When Hope Flies Away, Remember This

My mother has an auto-immune disorder.  It’s rare and weird, and one of those things that you just wouldn’t wish on anyone.  I learned when she got sick that you don’t ever want to be the case that all of the doctors are clamoring to come and check out in the hospital because they’ve never seen your illness before.  You don’t want to be the weird case.

Nevertheless, she was the weird case, and in a twist of fate that could only be orchestrated by God, a buddy of Chad’s from high school took her on as a patient and figured out what she had and treated her for it.  With God’s help he saved her life, and in a matter of months she will reach five years with no flare ups of the disease, and will be considered in remission.

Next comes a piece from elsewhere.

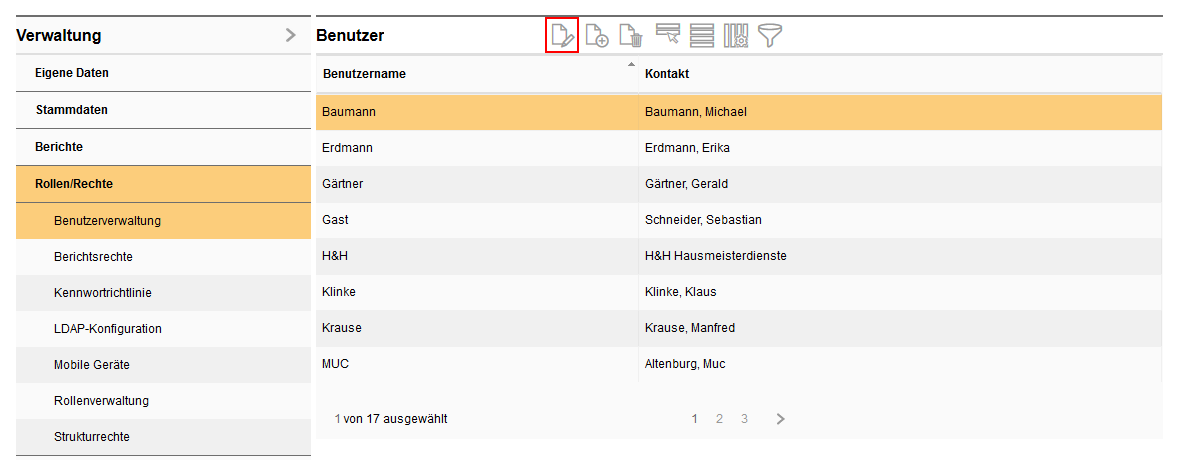
Task: Click the edit user icon
Action: pyautogui.click(x=563, y=36)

Mom and Dad with baby Emerald

Mom and Dad with baby Emerald

But, when she was hospitalized the second time, and then when she was put in ICU and was being given over 30 different medicines through an I.V., when she was put on a respirator and was one of the sickest people in the place, we had some moments that felt hopeless.  I remember one in particular.  A pretty young doctor came in.  I think she was the infectious diseases doctor.  My dad had gone home for a few hours, and I was half sleeping in a chair when she came in.  She told me that it was a “moment by moment situation.”  I think it was the first time that I really understood how serious the issues were.

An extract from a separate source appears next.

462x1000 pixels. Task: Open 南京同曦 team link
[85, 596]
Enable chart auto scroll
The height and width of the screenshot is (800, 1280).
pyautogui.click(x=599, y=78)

I called my dad and my brother and told them what she had said.  Terrified and devastated were probably the two emotions that most ruled that day.  We spent the rest of the day praying, crying, watching mom intently from our straight vinyl chairs, wondering how this dying woman could possibly be our mother.  I went home that night feeling like the hopes I had for her full recovery were just fantasies.  I had gotten a dose of reality, and my hope that she would walk out of that hospital had flown out of that sixth floor  window, like a bird whose nest had been knocked to the ground by a fussy housewife with a broomstick.

I was lost.

The next morning, my dad called.  Another doctor had come in.  He said that things were looking up.  He said that her numbers were finally heading in the right direction.  He said that there was every reason to hope.

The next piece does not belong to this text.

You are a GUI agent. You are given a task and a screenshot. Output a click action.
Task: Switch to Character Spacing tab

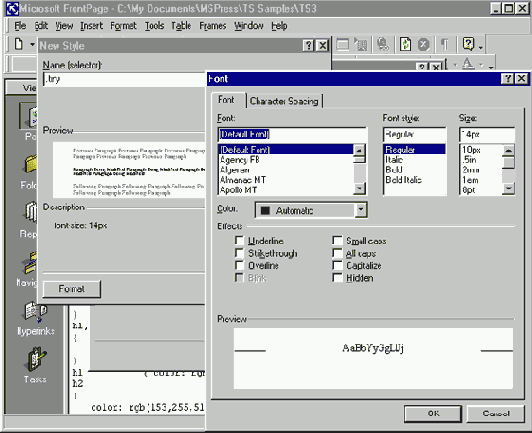point(284,101)
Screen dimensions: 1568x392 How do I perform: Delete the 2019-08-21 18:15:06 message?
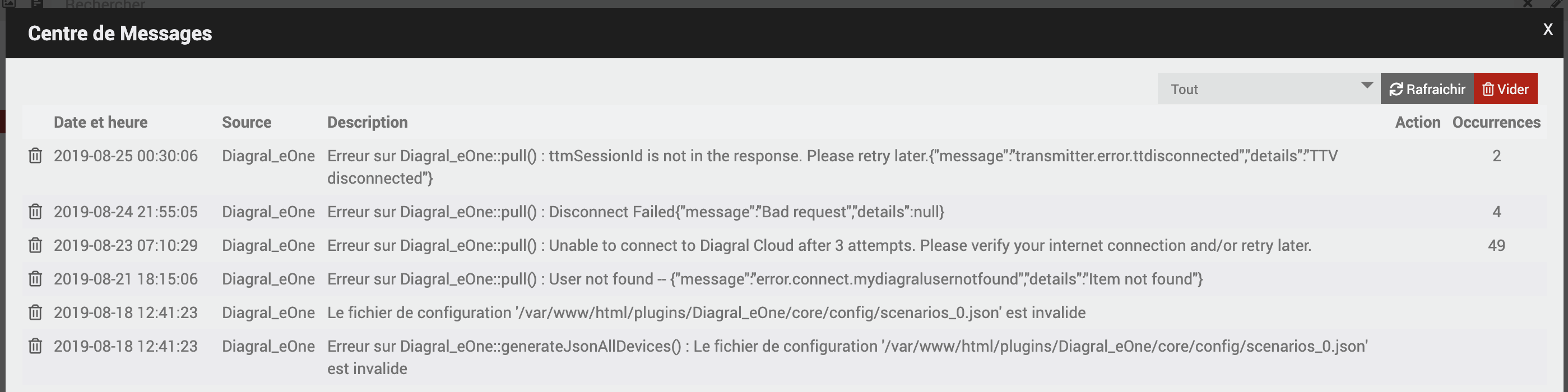point(35,279)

And, just like that, everything changed.

I had gone to bed feeling like my world was crumbling.  And, the next morning I was greeted with news that renewed my hope for my mom.  I knew the road ahead would be rocky–and it was–but it seemed that she was going to make it.

This weekend I was thinking about that terrible day and night when hope faded.  And I was reminded of how Mary and Martha and Jesus’ disciples, his friends, and his family must’ve felt when they were robbed of their hope.  They had to wait for a day and two nights after Jesus died.  They were terrified and devastated.   They felt like their hope was gone, as if they had been knocked down by a heavenly broomstick.  Where were they to go, and what were they to believe now?  How could this be the ending to the story that they had so hoped would end differently?

But, finally, Sunday morning arrived.  And hope.

Hope personified, in the person of Jesus.

Alive.

They had gone to bed filled with dread about the future, and they woke up to a whole new world.  A world where Hope is as alive as you and me.

A world where even death has no power.  A world where, even if my mom had died in that bed, I could have mourned her passing with hope for her eternity.  When we know Christ, even while hope for continued life on earth fades, hope of a future in Heaven grows with each piece of bad news.

When we know Jesus, we know Hope.

So, this Easter I found myself just thanking God for the hope that was renewed on the day that Jesus rose from the dead.  His death brought us life, and His resurrection gave us the gift of hope.

I believe it.  He is alive.  And, He carries hope in two beautiful nail-scarred hands.  When you have hope, you can endure more than you ever thought possible.

And, when you have Christ, you have real love, real peace, and real hope.  I pray you felt it on Resurrection Day.

10 thoughts on “When Hope Flies Away, Remember This

  1. Thank you for this reminder. My mom has also been diagnosed with a rare autoimmune disease and the Dr.’s thought it had gone into remission. Recently it has flared up again and she has been put back on a bunch of meds she had just gotten off of. She isn’t a Christian but knows I’ve been praying for her and the Dr’s. This time feels worse than the original flare up and I catch myself praying it into Gods hand almost every moment of the day. If I’m honest I don’t know what I would have done if I were in Mary and Martha’s shoes…somedays I feel so ..I don’t even know the words…but your post gave me hope tonight….thank you. It is a great thing knowing the One who is in control is STILL alive. Happy Easter

    • JennG, I’m so sorry about your mom. I know how discouraging it must be for her (and you), since the medicines they have to take are sometimes almost as bad as the illness itself. I said a prayer for y’all this morning. Thanks so much for your comment.

  2. I would love for you to write about repentance. Can you work on that for me. I am interested in your take and what Jesus will say through you.